28 December 2006
Eighteen million people can't be wrong
No matter how much you and I might like Google, the fact is that Google has some very serious problems with it comes to finding content. More specifically, if you're looking for the "right" answer, or if you're attempting to do any serious research, Google is likely to fail you miserably.
The flaw lies in Google's strength: social algorithms. Social algorithms are processes in which decisions are made by watching and following the majority of people in a community. If blogger.com tends to be the place people go to create blogs, then a social algorithm will see blogger.com as "better." When a search engine is managed by a social algorithm, a website might appear first in search results not because of the quality of site, but rather because a larger number of people treated the site as if were of higher quality. In other words, social algorithms equate "majority" with "best," something that often looks right but actually is patently untrue.

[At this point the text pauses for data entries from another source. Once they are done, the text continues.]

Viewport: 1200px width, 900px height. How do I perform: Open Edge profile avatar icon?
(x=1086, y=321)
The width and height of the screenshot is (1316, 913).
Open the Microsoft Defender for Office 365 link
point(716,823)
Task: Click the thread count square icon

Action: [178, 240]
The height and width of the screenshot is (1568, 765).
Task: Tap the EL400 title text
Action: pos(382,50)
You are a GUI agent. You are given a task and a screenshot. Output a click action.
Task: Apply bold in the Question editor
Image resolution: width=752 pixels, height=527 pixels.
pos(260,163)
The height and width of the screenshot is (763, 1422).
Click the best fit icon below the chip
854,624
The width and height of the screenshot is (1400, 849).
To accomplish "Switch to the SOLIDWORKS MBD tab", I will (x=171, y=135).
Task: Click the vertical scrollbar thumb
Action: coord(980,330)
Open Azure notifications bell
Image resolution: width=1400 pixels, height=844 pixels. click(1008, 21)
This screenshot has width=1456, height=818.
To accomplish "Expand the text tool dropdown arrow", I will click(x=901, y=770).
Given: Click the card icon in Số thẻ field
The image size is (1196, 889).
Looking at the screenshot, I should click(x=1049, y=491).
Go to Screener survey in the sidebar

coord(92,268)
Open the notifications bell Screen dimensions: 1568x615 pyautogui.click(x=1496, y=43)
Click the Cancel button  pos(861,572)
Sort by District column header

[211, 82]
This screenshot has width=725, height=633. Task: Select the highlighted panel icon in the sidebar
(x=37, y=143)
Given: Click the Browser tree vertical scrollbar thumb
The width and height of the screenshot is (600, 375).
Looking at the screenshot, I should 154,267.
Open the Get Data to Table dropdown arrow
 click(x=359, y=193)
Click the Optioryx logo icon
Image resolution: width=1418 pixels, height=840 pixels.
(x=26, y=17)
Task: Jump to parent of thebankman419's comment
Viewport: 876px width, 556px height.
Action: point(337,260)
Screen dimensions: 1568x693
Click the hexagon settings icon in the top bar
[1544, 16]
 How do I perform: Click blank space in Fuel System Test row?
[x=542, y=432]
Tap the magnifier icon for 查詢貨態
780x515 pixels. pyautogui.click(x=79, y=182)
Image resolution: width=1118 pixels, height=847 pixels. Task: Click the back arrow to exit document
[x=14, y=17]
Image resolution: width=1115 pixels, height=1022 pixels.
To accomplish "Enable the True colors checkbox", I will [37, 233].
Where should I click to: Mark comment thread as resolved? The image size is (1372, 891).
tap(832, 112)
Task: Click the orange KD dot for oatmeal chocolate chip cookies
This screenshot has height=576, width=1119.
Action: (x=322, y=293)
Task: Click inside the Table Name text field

When you perform a search at Google.com, your results are sorted based on majority behavior and little else. For simple questions about anything -- as well as complex questions about cultural issues, for which "lots of people" is critical -- frequently the majority opinion is rather close to what you want -- which is why Google is so successful. But the gap between "close to what you want" and "accurate" is an invisible one, and that makes it insidious and dangerous.
For example, search for "Seth Maislin." The first hit is my website. The second hit is this blog. The third hit is an interview I did for O'Reilly & Associates in July 1999. An investigation of why these are the top three sites is rather interesting. First of all, these are the only results in which my name actually appears in the title; the fourth link and beyond have my name in the document, but not the title. Second, my website appears at the top not because it's the definitive website about "Seth Maislin," but because Google knows of 24 people linking to it. In comparison, the only person who ever created a link to this blog is me -- a number far less than 24! The same goes for the O'Reilly interview, except that the single linker isn't even a valid site any more: it's broken. The popularity of my home page (in comparison to this blog, for example) is why it's a better hit for my name. But if you folks out there started to actually link to this blog, that would change.
You should look into the search results for the word "Jew." A website known as JewWatch.com, an offensive and inflammatory collection of antisemitic content, had appeared as the number-one result at Google.com for this one-word query. This happened because a large number of supporters of this site tended to build links to it; then, those were were outraged or amused also linked to it within their protestations. In the end, the social algorithms at Google recognized how popular (i.e., "linked to") this site was, and in response rated it very highly -- in fact, rated it first -- compared to all other websites with the word "Jew" in the title. Eventually, those who were enraged by this content fought back by asking as many people as possible to link somewhere else -- specifically, the Wikipedia definition of Jew -- just as I have here. Over time, more people linked to Wikipedia than to JewWatch, and so the latter dropped into second place at Google. This process of building networks of links in order to influence Google's social algorithm is called "Google bombing." In other words, when the people who hated the site acted together in a large group, Google's social algorithms responded.
(By the way, you'll notice that I do not create a link to the offensive site. I see no reason to contribute to its success.)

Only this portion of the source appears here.